Laurence Gardner and his wife, Alison Noiles, installed the photovoltaic panels atop 10-foot-tall metal poles to reduce their “carbon footprint.” But residents went to a Town Council meeting last week to complain that the panels are an eyesore.
One nearby resident, Walter Laqualia, said a real estate agent told him the solar panels could reduce his property value by as much as 50 percent. Several residents say they plan to research whether the structures violate the neighborhood’s covenant.
“It’s just unbelievable that something like this could be constructed in such a beautiful neighborhood,” said Laqualia, whose house looks across the lake at the solar panels.
Laqualia hopes councilors will put a moratorium on solar and wind power projects until they create an ordinance to protect neighbors.
But even if the Town Council decides to enact some sort of ordinance regulating alternative power construction for homes, it would not affect the panels on Grondin Pond retroactively, Town Manager Ron Owens said.

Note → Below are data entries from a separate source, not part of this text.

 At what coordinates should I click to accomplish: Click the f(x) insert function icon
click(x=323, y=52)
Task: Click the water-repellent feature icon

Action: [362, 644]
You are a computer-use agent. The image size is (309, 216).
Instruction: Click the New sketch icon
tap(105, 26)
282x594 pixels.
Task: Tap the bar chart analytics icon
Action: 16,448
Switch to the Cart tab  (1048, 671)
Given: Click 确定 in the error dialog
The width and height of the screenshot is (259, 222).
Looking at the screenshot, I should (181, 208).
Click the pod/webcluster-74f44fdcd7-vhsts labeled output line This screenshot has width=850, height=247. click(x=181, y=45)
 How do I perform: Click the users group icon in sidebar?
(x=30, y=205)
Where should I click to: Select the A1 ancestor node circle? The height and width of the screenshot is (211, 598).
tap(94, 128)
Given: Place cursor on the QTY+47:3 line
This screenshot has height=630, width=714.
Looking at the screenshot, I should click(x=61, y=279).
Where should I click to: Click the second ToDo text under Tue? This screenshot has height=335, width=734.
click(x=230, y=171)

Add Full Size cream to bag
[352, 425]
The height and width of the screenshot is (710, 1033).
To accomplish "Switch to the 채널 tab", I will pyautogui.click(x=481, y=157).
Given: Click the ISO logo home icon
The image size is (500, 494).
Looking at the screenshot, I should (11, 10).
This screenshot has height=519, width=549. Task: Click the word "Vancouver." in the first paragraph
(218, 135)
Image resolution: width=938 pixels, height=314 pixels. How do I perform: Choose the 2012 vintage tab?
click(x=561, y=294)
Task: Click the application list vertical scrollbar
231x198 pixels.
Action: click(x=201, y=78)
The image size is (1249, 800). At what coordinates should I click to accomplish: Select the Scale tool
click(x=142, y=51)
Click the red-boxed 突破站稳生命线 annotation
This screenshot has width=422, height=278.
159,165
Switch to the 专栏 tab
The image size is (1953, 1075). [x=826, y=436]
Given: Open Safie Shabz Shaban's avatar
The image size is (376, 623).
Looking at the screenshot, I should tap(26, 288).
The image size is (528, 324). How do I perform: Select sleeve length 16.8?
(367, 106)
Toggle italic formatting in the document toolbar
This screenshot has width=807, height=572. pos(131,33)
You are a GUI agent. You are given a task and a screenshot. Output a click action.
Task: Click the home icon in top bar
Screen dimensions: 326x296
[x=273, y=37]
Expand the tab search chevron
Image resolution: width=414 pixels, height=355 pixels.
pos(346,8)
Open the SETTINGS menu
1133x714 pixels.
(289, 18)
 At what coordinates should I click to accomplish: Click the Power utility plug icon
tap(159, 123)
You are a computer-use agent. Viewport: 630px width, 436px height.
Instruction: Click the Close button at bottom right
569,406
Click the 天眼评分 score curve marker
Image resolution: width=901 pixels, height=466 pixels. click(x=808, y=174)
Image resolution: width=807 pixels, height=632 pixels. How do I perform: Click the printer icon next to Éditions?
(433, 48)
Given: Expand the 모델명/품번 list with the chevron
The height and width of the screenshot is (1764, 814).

Gardner said the $98,000 system will help with his electricity bill as well as help the environment. He doesn’t understand what the fuss is about.
“It’s beyond our understanding how anyone would object to a solar-panel house in 2007,” Gardner said. “Someone called the panels a ‘monstrosity.’ But my family and I, we think they’re beautiful. I guess beauty is in the eye of the beholder.”
Owens said he knew the permit request would be controversial, especially after it was approved June 11.
“There’s always this pull and tug between technology and what technology looks like when you employ it,” Owens said. “It’s just like when people first started putting up satellite dishes on their homes and yards.”